So I bought some kale. I’m a haphazard bandwagon rider. But I like it in soups. I made a white bean, vegetable and kale soup last week. Didn’t blog because I am lazy.
The soup was delicious. It had fennel, celery, carrots, onions, potatoes, white beans and chopped kale. I like a chunky soup.
Kind of want to put that on a T-shirt. Moving on…
So, is kale, like, over? Are we still obsessing? My Google search tells me yes, and we’re also still big on making cauliflower the new potato. Avocado and quinoa are still big foodie hits, too.
They’re also funny words to say. Avocado. Quinoa.

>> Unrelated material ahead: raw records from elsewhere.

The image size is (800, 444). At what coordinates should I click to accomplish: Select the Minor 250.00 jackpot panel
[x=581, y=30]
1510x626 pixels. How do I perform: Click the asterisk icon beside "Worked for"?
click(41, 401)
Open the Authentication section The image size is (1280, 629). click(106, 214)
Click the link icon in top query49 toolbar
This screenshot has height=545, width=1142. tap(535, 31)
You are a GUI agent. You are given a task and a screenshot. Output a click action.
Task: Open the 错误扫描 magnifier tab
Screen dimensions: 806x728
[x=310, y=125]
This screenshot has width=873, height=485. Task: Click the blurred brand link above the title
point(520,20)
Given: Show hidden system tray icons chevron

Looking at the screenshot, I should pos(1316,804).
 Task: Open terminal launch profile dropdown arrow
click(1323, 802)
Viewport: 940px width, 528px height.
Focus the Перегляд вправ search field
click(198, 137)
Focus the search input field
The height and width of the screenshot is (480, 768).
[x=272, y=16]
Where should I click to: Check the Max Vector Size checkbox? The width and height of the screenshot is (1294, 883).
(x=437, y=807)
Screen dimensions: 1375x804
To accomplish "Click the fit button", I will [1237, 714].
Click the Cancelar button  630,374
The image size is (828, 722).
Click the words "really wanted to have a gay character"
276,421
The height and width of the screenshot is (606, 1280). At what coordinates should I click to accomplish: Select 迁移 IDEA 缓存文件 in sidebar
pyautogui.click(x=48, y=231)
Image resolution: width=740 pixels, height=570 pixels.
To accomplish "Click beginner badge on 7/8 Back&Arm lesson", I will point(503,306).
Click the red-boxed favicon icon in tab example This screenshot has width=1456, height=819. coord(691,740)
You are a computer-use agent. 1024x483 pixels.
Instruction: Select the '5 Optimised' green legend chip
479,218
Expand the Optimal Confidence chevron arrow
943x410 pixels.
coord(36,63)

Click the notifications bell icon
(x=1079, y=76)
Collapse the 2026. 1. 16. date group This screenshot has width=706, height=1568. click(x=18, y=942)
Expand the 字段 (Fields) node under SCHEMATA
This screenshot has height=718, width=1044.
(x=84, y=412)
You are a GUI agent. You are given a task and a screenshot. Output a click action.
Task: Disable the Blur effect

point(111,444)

On Monday, it was minus 10 degrees Fahrenheit in Cleveland when I woke up. Tuesday, we were sitting pretty at minus 2. I really can’t complain. There’s fewer than 10 inches of snow on the ground in my area. I just add another sweater. I’m a Midwesterner. You learn to deal with it. It’s winter. Put on a hat and stop freaking out.
Pasta, in my opinion, is kind of hard to mess up. I mean, it is totally possible, but still at the end of the day you’re eating noodles, and I can’t say I’ve met a noodle I didn’t like or at least tolerate.
Chorizo & kale pasta, makes four servings
1/2 pound dried pasta, variety/shape doesn’t matter
2 links of chorizo sausage, sliced into half-moons
1 tsp. unsalted butter (optional)
1 large shallot, finely diced
1/4 bag kale, washed and chopped into bite-sized pieces
1 Tbs. all purpose flour
1/8 cup white wine
1/3 cup water in which the pasta was boiled
splash of Half-N-Half
salt & pepper to taste
1. Cook pasta according to directions on package. Set aside.
2. In large skillet, cook the chorizo and onions, letting the fat from the sausage gather in the pan. When sausage is starting to brown in parts and the onions are tender, add the flour and make a roux in the pan (add butter before the flour if the sausage isn’t giving off enough fat). Cook the flour for about 3-4 minutes.
3. Add the wine and stir to combine. Add the water, cream and kale. Let simmer for 10 minutes. Add pasta and coat in the sauce. Add salt & pepper to taste.
4. Serve hot with fresh shavings of Parmesan cheese if you so desire.